ARMv8 processors still support software written for ARMv7-A processors (with some exceptions). This means that, for example, 32-bit code written for ARMv7 Cortex-A series processors can also run on ARMv8 processors (like Cortex-A57). However, the code will only run when the ARMv8 processor is in AArch32 execution state.

Additionally, the 64-bit instruction set of A64 cannot run on ARMv7 processors and can only run on ARMv8 processors.

The changes from 32 bits to 64 bits

64-bit processors have significant performance improvements, which include the following changes:

1. Larger register pool

The A64 instruction set provides several significant performance advantages, including a larger register pool. A64 has 31 64-bit general-purpose registers, and the ARM Architecture Procedure Call Standard (AAPCS) accelerates performance. When users need to pass more than four parameters (requiring more than four registers) in function calls, they might have to use the stack in ARMv7, while in AArch64, up to eight parameters can be passed in registers, thus increasing performance and reducing stack usage.

2. Wider integer registers

Wider integer registers allow code that operates on 64-bit data to work more efficiently. A 32-bit processor may require multiple operations to perform arithmetic on 64-bit data. A 64-bit processor may be able to perform the same task in a single operation, typically at the same speed as performing 32-bit operations on the same processor. Therefore, code executing many 64-bit size operations runs significantly faster.

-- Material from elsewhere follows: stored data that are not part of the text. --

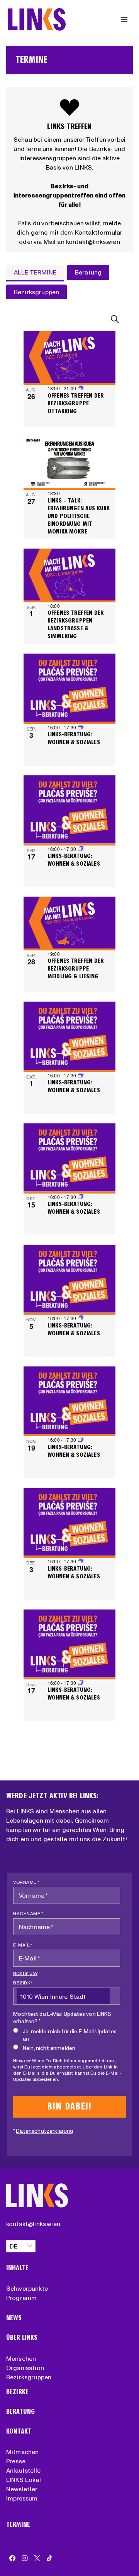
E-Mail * (22, 1944)
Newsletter (22, 2488)
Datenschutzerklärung (44, 2131)
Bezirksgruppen (28, 2377)
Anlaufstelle (23, 2470)
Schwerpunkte (27, 2288)
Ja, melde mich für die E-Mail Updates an (70, 2035)
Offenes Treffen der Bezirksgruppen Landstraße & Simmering (75, 624)
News (14, 2318)
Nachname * (28, 1913)
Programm (21, 2297)
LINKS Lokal (23, 2479)
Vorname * (26, 1882)
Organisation (25, 2367)
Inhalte (17, 2268)
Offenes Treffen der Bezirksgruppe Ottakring (75, 403)
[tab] (35, 273)
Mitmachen (22, 2451)
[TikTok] (49, 2558)
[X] (37, 2558)
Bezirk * (23, 1982)
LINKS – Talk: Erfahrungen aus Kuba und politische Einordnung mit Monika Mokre (78, 516)
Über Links (22, 2338)
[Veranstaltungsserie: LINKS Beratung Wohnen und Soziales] (80, 849)
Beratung (20, 2412)
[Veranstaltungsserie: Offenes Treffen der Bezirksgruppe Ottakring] (80, 388)
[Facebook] (12, 2558)
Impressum (21, 2498)
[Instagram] (25, 2558)
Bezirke (17, 2392)
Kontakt (18, 2431)
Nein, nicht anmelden (49, 2048)
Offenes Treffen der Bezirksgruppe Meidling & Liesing (75, 968)
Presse (15, 2461)
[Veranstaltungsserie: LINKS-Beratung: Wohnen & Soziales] (80, 727)
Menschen (21, 2358)
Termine (18, 2525)
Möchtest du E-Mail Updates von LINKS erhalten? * (62, 2017)
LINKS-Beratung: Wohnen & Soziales (73, 738)
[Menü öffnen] (124, 19)
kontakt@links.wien (33, 2223)
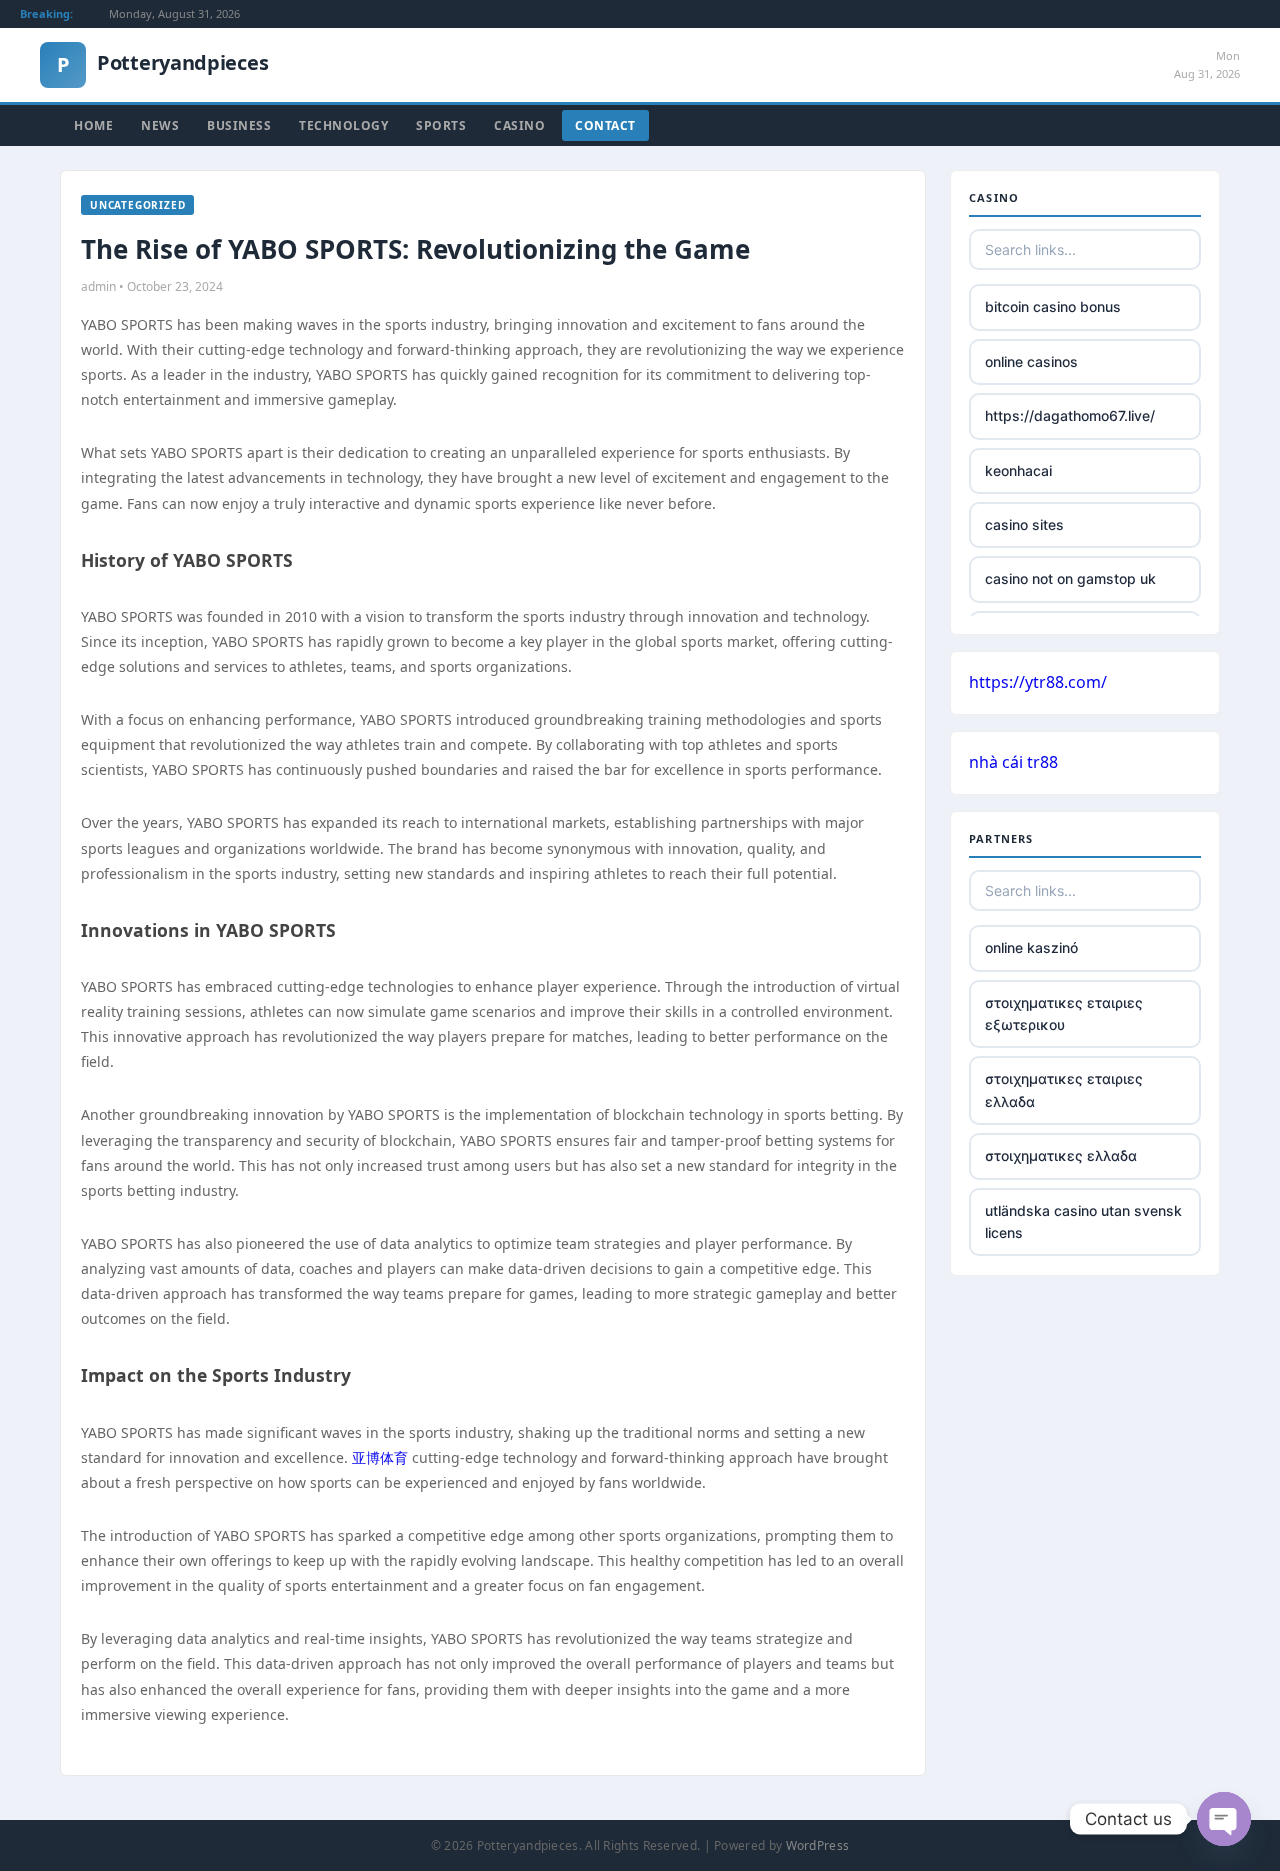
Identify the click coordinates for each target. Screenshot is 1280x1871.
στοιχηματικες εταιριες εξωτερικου (1064, 1013)
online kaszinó (1031, 947)
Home (93, 125)
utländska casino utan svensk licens (1083, 1221)
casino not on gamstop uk (1070, 578)
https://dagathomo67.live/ (1070, 415)
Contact (605, 125)
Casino (519, 125)
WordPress (818, 1845)
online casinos (1031, 361)
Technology (343, 125)
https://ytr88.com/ (1038, 682)
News (160, 125)
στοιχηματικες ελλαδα (1061, 1155)
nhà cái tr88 (1013, 762)
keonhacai (1018, 470)
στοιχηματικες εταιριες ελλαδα (1064, 1089)
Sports (441, 125)
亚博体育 (380, 1457)
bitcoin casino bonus (1053, 306)
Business (239, 125)
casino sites (1024, 524)
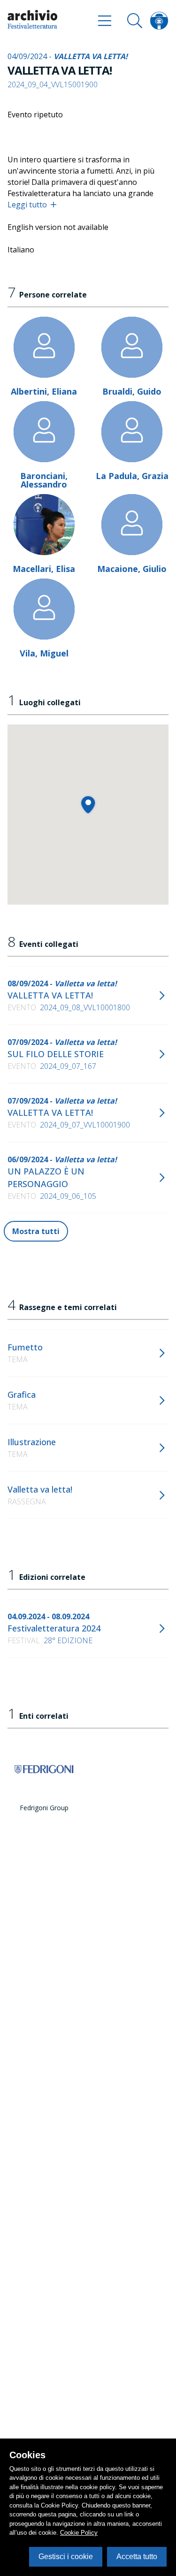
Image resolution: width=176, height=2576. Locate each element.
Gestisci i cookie (65, 2557)
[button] (88, 804)
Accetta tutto (136, 2557)
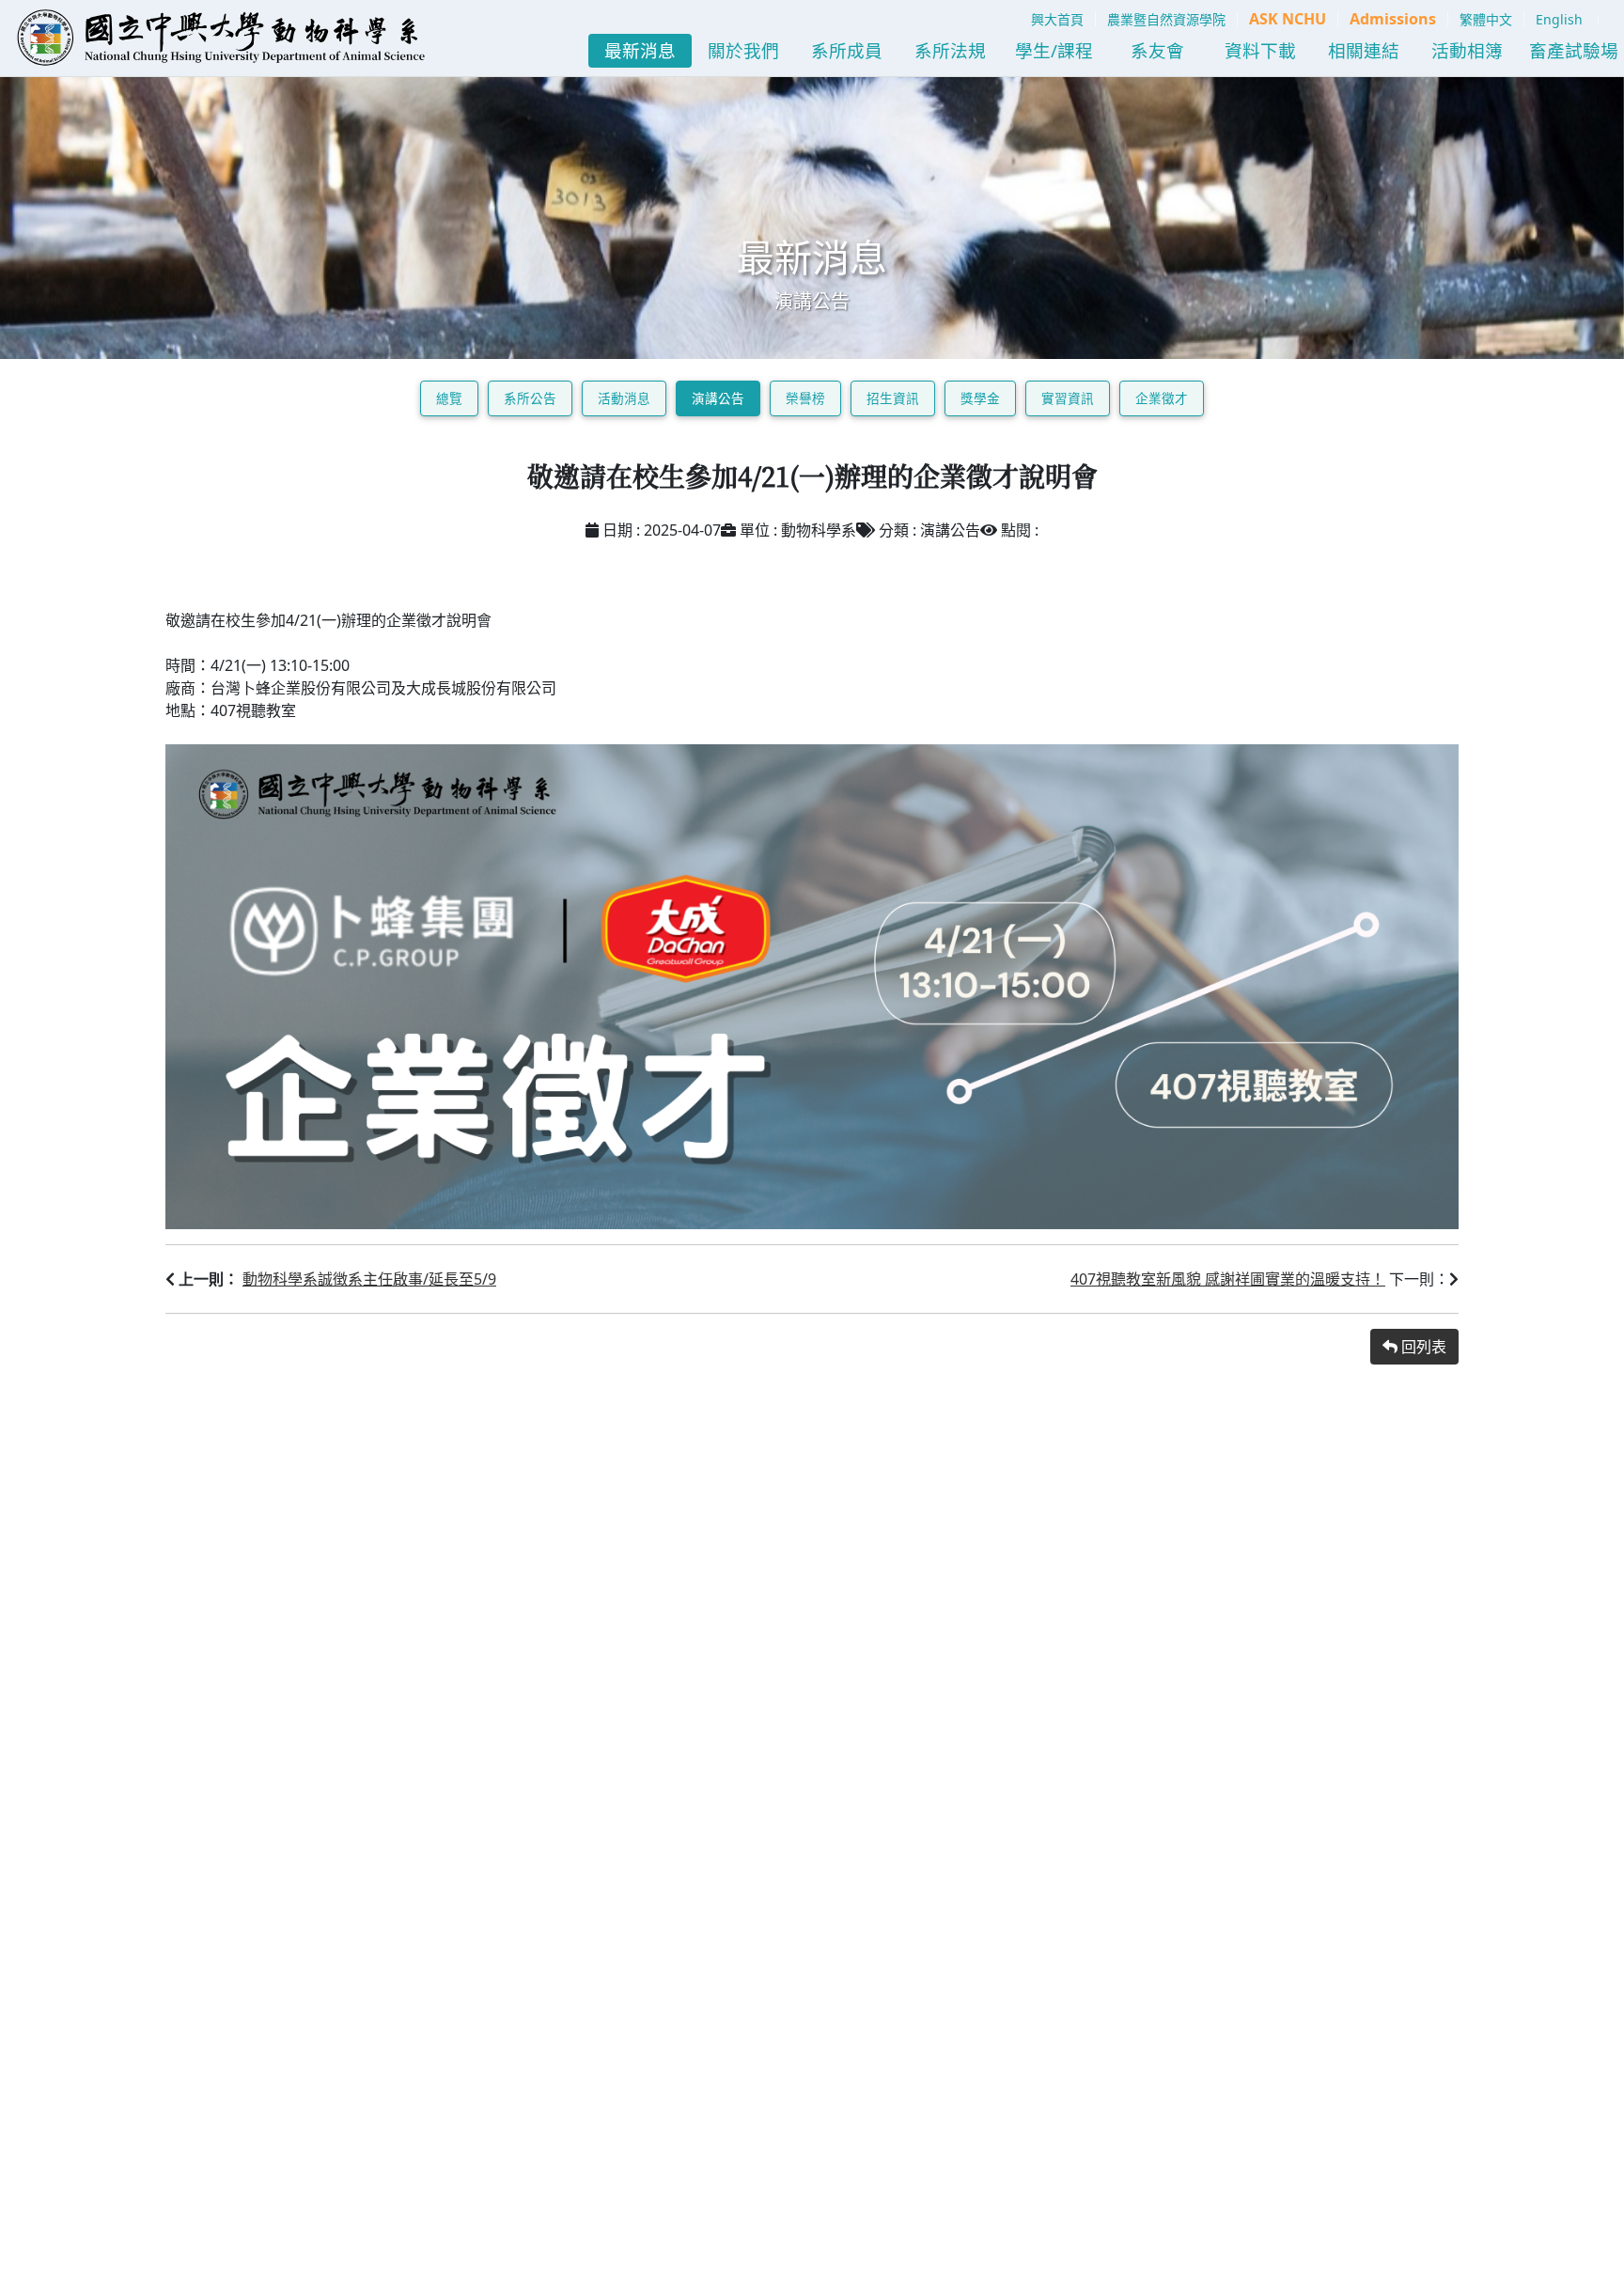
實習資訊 (1067, 398)
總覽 (449, 398)
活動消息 (624, 398)
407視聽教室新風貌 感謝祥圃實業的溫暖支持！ (1227, 1279)
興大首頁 (1057, 19)
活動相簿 (1467, 50)
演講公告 (718, 398)
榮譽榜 (805, 398)
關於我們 (743, 50)
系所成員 (846, 50)
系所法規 (950, 50)
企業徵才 (1161, 398)
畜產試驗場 (1573, 50)
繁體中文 (1486, 19)
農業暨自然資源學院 (1166, 19)
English (1559, 19)
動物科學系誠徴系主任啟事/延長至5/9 (369, 1279)
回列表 (1422, 1346)
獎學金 (980, 398)
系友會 (1157, 50)
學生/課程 (1054, 50)
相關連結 (1363, 50)
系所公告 (530, 398)
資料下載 (1260, 50)
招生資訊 (893, 398)
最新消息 (640, 50)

3. Larger virtual address space

64-bit operations allow applications to use a larger virtual address space. While Large Physical Address Extension (LPAE) extends the physical address space of 32-bit processors to 40 bits, it does not extend the virtual address space. This means that even with LPAE, a single application is still limited to a 32-bit (4GB) address space because part of this address space is reserved for the operating system.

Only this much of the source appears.